## WHAT YOU NEED TO DO
Please report how many lines of the following entries hold the word "chart", giving the number alone.

++++ TASK DATA

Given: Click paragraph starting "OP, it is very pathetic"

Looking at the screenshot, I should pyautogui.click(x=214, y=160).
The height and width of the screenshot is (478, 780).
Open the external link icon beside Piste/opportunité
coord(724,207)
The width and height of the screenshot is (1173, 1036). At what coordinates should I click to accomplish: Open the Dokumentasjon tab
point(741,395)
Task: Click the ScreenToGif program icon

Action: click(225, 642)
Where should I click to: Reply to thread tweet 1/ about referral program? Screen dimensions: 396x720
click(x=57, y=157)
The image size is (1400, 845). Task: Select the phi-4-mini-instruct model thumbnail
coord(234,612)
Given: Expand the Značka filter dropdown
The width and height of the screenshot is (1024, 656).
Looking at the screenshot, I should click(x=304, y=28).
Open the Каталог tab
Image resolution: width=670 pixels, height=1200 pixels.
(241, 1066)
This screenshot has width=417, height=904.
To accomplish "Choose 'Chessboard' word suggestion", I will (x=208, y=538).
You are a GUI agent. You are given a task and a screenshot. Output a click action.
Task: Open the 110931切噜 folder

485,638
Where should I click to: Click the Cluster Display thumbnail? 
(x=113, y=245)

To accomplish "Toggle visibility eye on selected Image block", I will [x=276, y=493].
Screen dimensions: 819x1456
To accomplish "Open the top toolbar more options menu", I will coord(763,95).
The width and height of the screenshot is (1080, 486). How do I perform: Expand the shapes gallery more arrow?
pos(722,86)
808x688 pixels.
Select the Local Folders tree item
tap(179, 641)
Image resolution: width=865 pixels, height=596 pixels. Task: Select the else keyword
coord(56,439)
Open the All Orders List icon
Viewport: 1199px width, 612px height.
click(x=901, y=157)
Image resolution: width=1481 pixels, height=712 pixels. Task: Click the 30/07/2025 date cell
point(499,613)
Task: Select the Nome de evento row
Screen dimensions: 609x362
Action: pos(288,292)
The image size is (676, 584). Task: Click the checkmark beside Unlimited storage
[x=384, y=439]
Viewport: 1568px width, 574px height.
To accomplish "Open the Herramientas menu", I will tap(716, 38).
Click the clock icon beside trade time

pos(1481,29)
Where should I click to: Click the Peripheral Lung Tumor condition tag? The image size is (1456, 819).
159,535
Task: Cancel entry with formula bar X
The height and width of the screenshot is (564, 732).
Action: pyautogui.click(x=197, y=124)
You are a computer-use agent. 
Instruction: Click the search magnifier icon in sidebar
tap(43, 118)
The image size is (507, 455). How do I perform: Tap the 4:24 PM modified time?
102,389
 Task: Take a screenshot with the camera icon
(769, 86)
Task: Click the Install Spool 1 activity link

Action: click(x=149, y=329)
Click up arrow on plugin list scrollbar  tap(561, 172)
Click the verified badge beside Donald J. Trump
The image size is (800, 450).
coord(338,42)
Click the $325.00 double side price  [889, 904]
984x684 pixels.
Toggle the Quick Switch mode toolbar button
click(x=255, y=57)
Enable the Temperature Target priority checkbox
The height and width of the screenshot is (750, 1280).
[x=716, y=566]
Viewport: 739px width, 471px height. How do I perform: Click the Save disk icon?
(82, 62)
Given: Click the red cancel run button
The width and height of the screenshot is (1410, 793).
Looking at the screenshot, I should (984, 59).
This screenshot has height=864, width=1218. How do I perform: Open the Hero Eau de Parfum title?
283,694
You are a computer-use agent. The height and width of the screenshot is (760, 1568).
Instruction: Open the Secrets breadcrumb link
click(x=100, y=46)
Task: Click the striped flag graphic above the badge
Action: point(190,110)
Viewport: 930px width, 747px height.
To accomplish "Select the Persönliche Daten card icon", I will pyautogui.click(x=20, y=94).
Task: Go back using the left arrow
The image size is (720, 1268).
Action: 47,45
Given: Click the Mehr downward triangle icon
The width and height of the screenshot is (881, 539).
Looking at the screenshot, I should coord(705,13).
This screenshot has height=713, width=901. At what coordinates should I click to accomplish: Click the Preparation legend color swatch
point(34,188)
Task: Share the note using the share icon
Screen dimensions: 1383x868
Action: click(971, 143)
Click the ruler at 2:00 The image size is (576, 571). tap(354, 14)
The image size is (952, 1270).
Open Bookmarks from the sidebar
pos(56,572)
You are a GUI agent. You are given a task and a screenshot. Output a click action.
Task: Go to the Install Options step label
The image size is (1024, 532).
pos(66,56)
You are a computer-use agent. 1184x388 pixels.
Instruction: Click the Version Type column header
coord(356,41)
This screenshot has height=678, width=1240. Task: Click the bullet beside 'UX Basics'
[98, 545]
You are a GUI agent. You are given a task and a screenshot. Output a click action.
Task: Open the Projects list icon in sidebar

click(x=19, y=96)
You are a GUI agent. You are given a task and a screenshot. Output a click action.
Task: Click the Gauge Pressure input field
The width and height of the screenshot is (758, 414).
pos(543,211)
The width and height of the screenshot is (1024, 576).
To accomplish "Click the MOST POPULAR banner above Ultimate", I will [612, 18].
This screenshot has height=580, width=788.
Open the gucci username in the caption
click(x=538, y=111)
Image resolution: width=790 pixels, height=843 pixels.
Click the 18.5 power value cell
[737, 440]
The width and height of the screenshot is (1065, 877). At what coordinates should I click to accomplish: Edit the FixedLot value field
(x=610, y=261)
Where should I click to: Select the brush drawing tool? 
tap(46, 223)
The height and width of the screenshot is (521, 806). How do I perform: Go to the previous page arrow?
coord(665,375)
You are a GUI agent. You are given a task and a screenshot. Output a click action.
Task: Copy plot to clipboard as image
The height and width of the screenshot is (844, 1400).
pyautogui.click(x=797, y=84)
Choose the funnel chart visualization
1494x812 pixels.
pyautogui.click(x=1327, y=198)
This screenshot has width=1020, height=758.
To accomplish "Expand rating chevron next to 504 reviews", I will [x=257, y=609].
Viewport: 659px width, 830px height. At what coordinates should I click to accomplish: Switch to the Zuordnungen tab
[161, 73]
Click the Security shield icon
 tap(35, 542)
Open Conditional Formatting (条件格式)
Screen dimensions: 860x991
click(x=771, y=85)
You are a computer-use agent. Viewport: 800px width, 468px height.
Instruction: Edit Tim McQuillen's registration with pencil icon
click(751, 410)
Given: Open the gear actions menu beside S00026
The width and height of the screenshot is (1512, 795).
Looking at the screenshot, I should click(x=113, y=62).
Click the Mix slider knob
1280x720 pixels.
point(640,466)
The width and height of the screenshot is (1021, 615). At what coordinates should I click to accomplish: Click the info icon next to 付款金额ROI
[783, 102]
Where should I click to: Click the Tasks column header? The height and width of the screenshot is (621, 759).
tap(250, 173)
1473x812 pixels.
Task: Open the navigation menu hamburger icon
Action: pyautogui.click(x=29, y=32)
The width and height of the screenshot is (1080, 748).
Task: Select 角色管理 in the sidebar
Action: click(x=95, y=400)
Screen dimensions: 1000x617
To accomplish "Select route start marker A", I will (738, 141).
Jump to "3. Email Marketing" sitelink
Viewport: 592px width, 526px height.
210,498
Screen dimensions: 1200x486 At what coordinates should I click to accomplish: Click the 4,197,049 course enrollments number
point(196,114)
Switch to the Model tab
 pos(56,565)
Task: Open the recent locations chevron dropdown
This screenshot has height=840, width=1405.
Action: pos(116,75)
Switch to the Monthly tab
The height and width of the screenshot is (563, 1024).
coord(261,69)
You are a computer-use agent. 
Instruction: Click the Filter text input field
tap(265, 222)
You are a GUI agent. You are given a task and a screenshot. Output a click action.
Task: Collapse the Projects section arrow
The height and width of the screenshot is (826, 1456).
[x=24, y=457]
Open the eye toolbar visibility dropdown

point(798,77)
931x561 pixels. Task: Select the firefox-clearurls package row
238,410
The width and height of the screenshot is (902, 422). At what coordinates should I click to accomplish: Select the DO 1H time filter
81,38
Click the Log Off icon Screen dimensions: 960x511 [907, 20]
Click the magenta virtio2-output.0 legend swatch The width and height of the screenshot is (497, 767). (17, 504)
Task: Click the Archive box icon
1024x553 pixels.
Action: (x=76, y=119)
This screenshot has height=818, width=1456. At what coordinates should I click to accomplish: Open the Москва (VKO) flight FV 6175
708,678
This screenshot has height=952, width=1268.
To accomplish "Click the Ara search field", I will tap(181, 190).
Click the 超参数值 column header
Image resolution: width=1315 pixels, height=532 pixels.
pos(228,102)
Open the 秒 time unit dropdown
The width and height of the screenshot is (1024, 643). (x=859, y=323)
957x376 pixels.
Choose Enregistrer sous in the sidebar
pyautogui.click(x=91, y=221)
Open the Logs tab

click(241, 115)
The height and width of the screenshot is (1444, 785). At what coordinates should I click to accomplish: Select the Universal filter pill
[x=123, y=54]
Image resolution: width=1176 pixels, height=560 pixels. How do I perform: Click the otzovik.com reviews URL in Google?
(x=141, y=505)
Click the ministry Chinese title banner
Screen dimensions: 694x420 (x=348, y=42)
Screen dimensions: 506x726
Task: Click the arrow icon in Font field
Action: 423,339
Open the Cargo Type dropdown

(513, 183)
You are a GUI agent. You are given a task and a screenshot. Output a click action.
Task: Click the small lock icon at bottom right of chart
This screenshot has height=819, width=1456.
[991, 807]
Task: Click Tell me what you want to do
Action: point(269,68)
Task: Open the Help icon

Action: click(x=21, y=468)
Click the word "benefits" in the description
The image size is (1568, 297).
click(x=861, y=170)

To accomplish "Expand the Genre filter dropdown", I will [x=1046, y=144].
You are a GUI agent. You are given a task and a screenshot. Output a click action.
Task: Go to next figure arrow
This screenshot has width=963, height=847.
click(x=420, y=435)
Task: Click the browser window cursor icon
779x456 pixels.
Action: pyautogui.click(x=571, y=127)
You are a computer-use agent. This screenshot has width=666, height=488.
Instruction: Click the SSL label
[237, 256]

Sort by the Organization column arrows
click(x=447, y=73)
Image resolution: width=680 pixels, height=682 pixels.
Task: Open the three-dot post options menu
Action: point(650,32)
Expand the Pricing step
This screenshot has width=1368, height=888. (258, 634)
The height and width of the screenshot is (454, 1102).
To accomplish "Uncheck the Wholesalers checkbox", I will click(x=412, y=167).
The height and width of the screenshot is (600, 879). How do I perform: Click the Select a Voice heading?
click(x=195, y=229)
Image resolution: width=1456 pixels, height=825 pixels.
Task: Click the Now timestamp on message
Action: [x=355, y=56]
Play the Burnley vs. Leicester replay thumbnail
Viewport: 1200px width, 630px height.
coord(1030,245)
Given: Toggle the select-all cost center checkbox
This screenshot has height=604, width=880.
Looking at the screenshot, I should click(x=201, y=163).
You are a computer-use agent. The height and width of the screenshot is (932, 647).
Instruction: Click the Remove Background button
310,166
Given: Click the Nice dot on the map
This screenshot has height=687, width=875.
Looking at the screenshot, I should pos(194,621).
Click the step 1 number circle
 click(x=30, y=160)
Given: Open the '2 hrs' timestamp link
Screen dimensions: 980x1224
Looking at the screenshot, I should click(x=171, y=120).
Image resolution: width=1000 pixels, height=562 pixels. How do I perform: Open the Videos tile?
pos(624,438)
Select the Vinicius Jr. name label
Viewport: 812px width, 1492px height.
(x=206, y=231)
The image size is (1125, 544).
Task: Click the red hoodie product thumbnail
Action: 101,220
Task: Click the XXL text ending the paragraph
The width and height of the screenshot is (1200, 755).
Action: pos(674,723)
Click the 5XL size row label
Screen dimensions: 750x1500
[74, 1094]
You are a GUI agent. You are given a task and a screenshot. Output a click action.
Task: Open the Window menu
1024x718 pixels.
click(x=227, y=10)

++++++++

## SOLUTION
2